An Open Letter in Support of Palaeontological Digital Data Archiving


Dear Reader,


The Internet offers an unprecedented opportunity to disseminate palaeontological research data, in all its forms, far and wide, for better ease of accessibility, transparency, innovation, synthesis, and education and outreach.

This is obvious. But we believe journals are not making full use of this yet. Significant barriers to data re-use are all too commonly encountered.

To quote the Panton Principles:

" Science is based on building on, reusing and openly criticising the published body of scientific knowledge. "

We believe therefore that truly scientific palaeontology should open up the data underlying its many and varied publications, by making all analysed data (as much as is technically possible) available in appropriate, useable, digital formats, on the day of publication (and no later than this), to fully-enable and even actively encourage validation, replication, repurposing, re-analysis and synthesis of published works.

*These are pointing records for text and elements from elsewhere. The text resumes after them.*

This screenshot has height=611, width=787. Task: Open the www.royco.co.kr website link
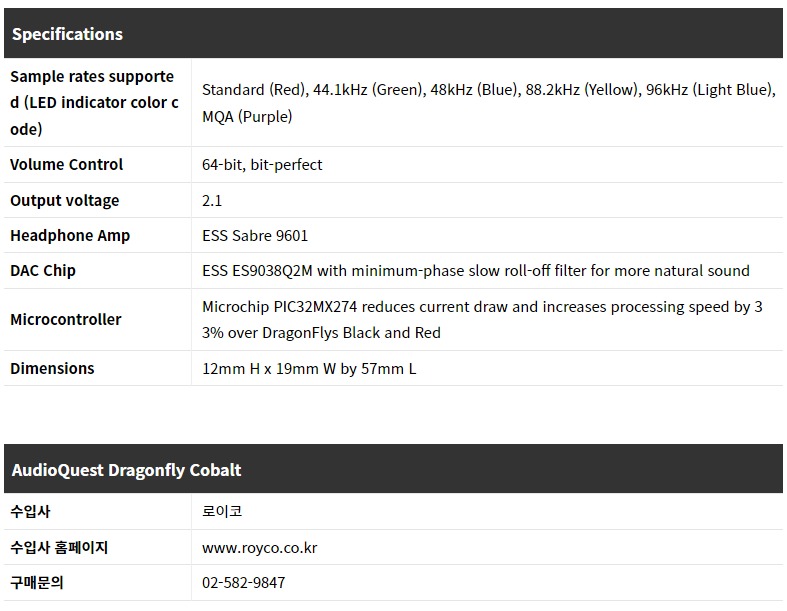coord(259,547)
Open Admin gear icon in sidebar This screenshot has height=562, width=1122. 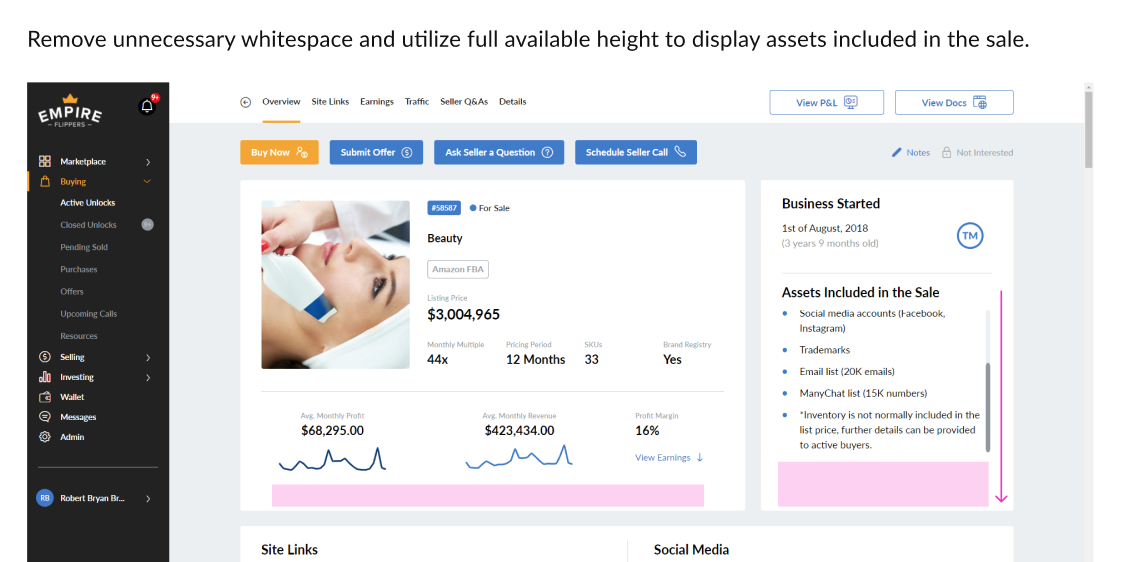click(x=45, y=437)
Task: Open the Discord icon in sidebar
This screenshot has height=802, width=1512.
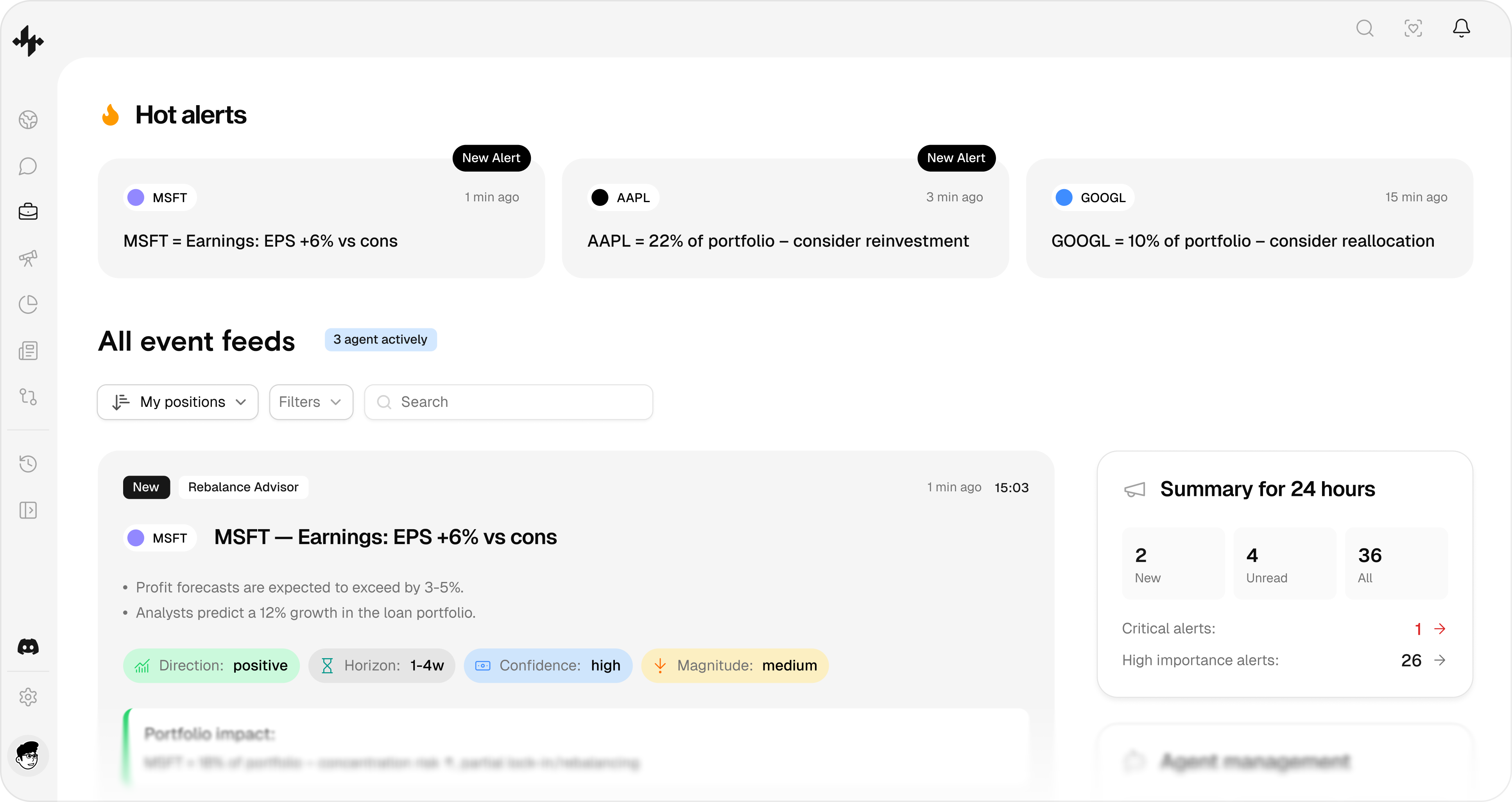Action: pyautogui.click(x=28, y=646)
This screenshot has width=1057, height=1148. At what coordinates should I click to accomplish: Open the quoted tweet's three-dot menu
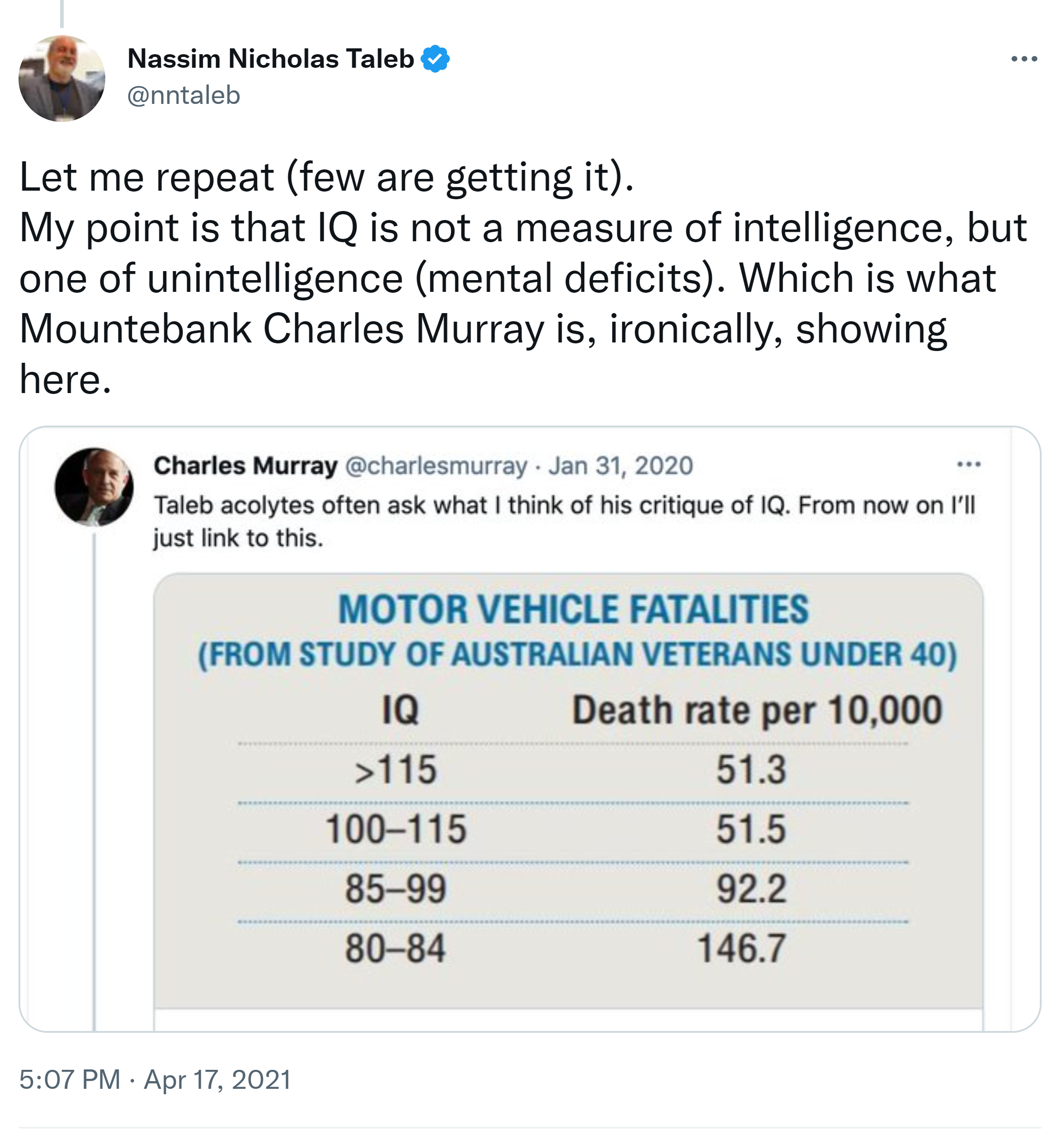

For this reason, we strongly advocate, wholeheartedly that funding bodies, academic societies, research journals and individual researchers act now to make digitally-archiving research data in appropriate freely-accessible databases a 'normal' part of the publication process.




Ross Mounce (University of Bath), Aodhán Butler (Uppsala University), Katie Davis (NHM), Alex Dunhill (University of Bristol), Russell Garwood (Imperial College London), James Lamsdell (University of Kansas), David Legg (Imperial College London), Graeme Lloyd (NHM), Michael Pittman (UCL), Rachel Warnock (University of Bristol), Jo Wolfe (Yale University)

Add your name to the list in support of our statement



1. When using the term 'research data' we embrace a wide definition encompassing every form of data that is digitised and analysed as the basis of a research publication. In the specific context of palaeontology this includes stratigraphic occurences, nomenclatural statements and taxonomic data (we note that the palaeontological community commonly digitally-archives these data on PaleoDB, albeit voluntarily); photographic images (that can be digitally-archived in colour, and in better quality than the paper/pdf publication version); phylogenetic data including, character-by-taxon matrices, cladograms (trees), and associated statistics; specimen measurement data; CT scanning and other non-photographic imaging data and many more...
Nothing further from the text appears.